Optional: Proof of classification of irreps of SU(3)

Recap

This video is optional.

We now turn to the proof of the classification theorem for irreps of SU(3). The classification theorem said the following:

Theorem:

For any pair of nonnegative integers k and l there exists an irreducible SU(3) representation, unique up to isomorphism, whose weight diagram is obtained by:

1. taking the images of lambda equals k L_1 plus l L_2 under the action of the Weyl group,

2. taking the convex hull of these points to get a polygon P,

3. taking the lattice points in P of the form lambda plus r where r is in the root lattice (the lattice of integer linear combinations of L_i minus L_j),

4. assigning multiplicities to these lattice points according to a prescription described in detail earlier.

In this video and the next, we will show that for each weight lambda there is a unique irrep with "highest weight" lambda. We won't prove the multiplicity formula, but we will show that the weight diagram is "supported" on the set of lattice points described in (3) (i.e. these are precisely the weights which can occur).

Highest weight subrepresentations

First step

First, we will prove the following:

Theorem:

Given any complex representation R from SU(3) to G L V, if lambda is a highest weight for R then there is an irreducible subrepresentation whose weight diagram is supported on the set of lattice points defined by point (3) of the previous theorem.
########################################
• GIVEN PROBLEM
Decide whether each statement below agrees with the text on irreps of SU(3), and support each yes or no with the deciding words of the text, quoted exactly.
1. The video proves the multiplicity formula.
2. The root lattice is made up of integer linear combinations of L_i minus L_j.
3. The polygon P is the convex hull of the images of lambda under the Weyl group.

• DATASET EXTRACT
########################################
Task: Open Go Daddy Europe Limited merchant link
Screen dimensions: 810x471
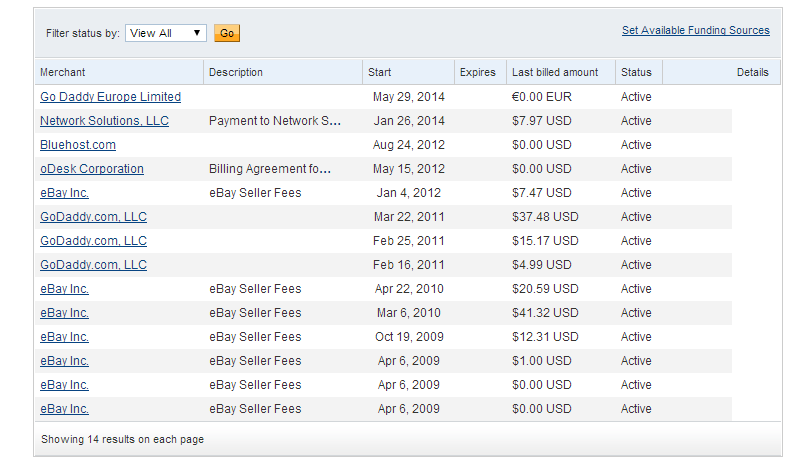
########################################
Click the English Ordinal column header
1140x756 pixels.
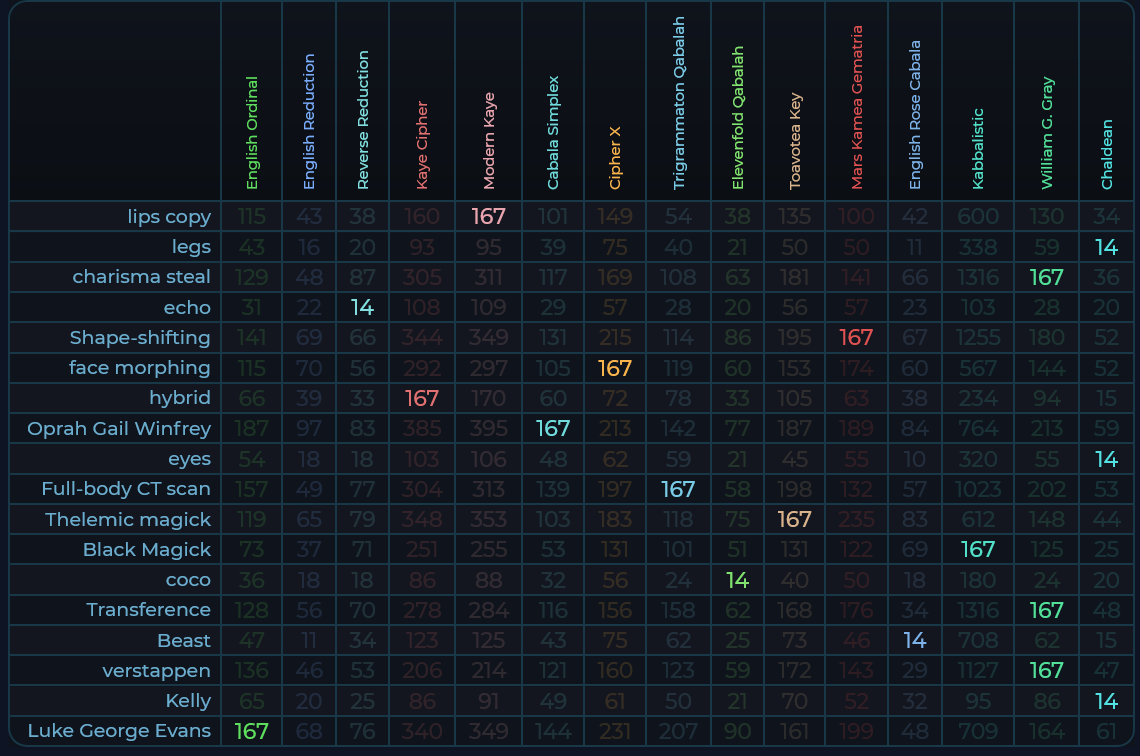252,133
########################################
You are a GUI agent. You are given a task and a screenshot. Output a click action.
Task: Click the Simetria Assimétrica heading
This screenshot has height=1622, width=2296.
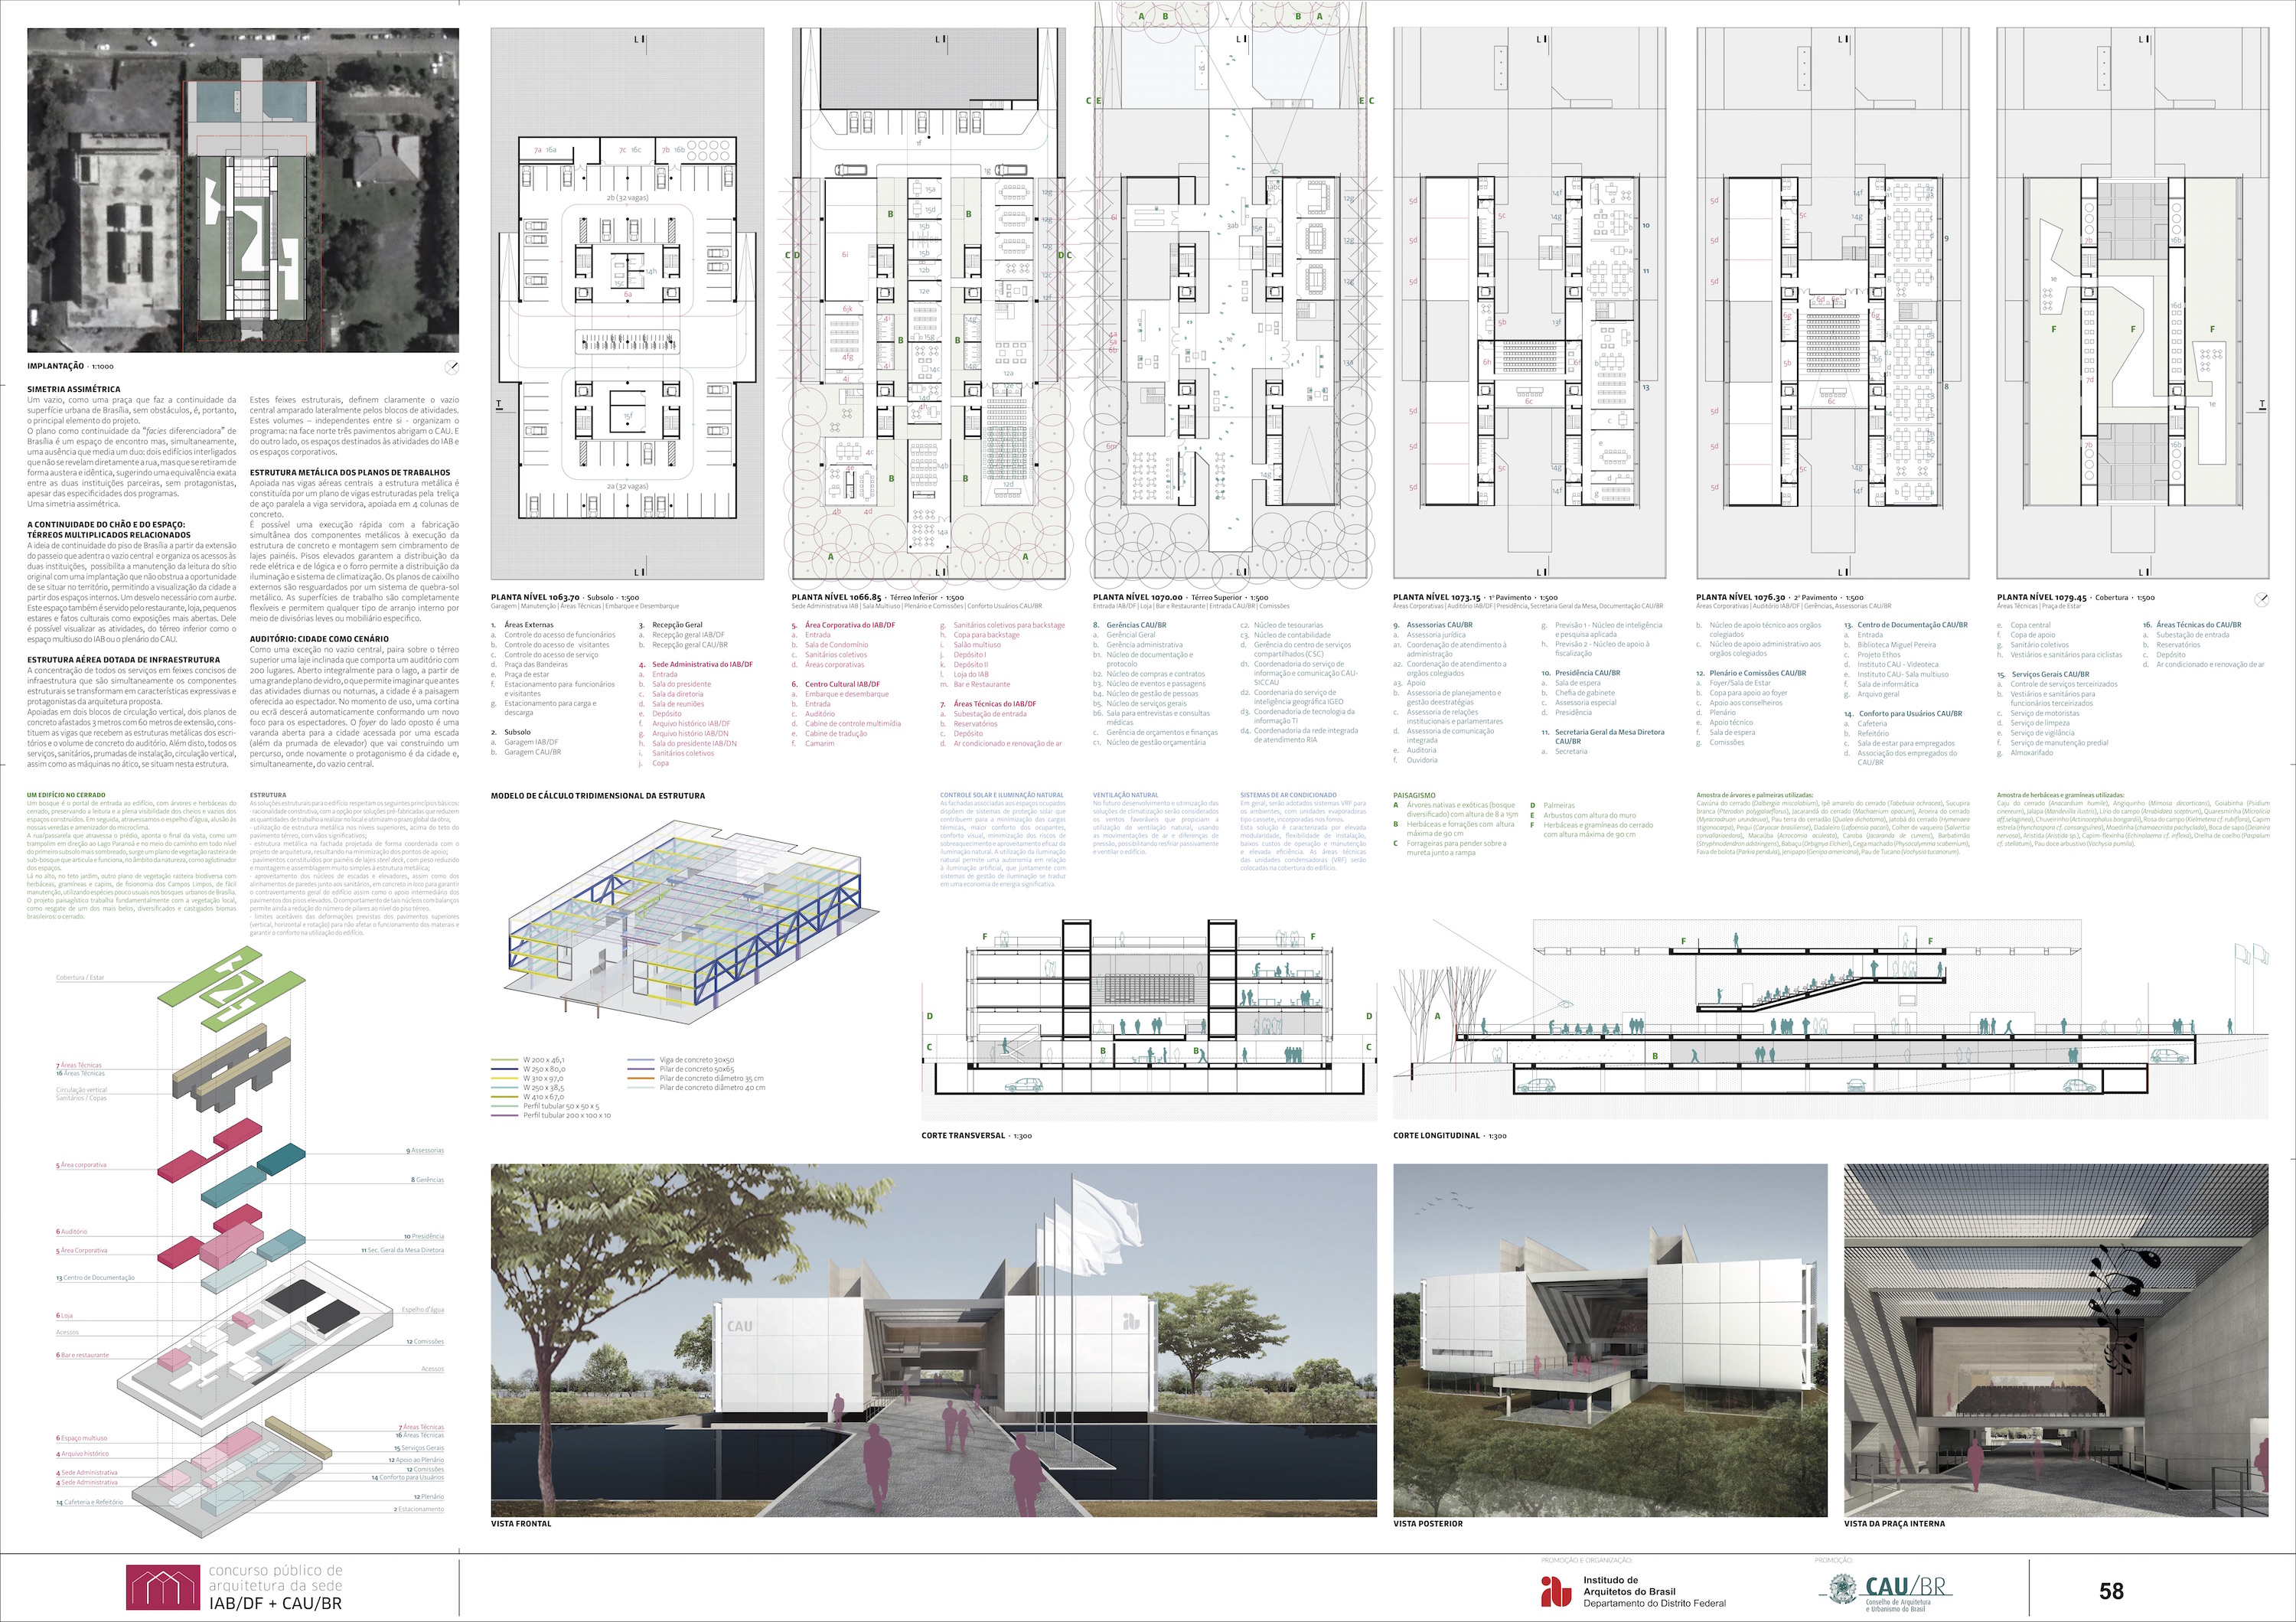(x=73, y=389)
########################################
• CORRECT OUTPUT
1. No: "We won't prove the multiplicity formula"
2. Yes: "the lattice of integer linear combinations of L_i minus L_j"
3. Yes: "taking the convex hull of these points to get a polygon P"